We have a piece of specialized production equipment that used to on occasion refuse to start up without a bit of percussive maintenance (a.k.a. "Fonzie treatment"... ask your parents, kids). We discovered the fix accidentally. The first time the unit refused to start, we anticipated a breaker had tripped. To verify, we needed to open the access panel, which required the use of a coffin key style tool. Said tool was attached to the machine via a loop of 30AWG wire. While untying the key, I fumbled the key which (still attached to the wire) impacted the side of the machine, causing the lights to blink on.
We spent months trying to find the root cause. The failure was very intermittent: the machine would work for days or weeks with no problem, then would fail randomly. We tried replacing relays, tightening screw terminals, etc. No luck. In all cases, once the machine was "Fonzied" it would work all day long.

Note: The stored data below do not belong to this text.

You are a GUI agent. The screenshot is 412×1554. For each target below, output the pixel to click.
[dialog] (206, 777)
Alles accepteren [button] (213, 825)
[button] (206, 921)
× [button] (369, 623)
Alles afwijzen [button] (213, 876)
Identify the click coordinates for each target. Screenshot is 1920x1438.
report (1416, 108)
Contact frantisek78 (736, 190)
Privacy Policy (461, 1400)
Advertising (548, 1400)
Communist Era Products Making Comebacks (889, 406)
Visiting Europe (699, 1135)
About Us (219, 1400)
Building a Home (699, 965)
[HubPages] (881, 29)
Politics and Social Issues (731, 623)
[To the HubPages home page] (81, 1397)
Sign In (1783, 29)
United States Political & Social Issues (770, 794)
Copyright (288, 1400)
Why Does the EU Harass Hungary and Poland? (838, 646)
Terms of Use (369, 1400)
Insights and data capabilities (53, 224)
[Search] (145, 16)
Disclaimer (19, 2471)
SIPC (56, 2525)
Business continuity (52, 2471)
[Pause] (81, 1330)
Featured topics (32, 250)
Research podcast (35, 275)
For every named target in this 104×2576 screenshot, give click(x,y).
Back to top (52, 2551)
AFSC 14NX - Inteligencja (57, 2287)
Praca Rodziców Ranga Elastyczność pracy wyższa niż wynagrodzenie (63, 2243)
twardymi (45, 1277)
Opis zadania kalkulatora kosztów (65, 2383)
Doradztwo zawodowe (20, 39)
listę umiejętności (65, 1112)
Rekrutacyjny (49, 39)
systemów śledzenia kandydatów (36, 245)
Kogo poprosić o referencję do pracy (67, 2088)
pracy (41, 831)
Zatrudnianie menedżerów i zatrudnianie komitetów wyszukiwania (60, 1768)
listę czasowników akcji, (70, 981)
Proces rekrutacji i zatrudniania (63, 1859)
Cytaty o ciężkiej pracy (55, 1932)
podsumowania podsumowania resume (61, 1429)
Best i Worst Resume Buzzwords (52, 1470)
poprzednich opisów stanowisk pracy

Eventually we discovered something: our plant wiring had essentially all our solder stations, heat guns, work table lighting, and this piece of equipment on one 20A circuit. If the right combination of equipment was on, the 120VAC was closer to 90 VAC at the outlets. The equipment in question had a step down transformer that generated 24VAC for the control circuits. Said control circuits included a start button that would pull in a 24VAC relay that allowed 120VAC to the motors and other main functions of the machine. That relay would hold just fine at about 18VAC (what you get if the input is about 90VAC), but wouldn't pull in (unless a physical jolt got the armature moving).
Bummer, because I had just started to perfect my "Ehhhhhh" to the point that I was going to shop for a leather jacket.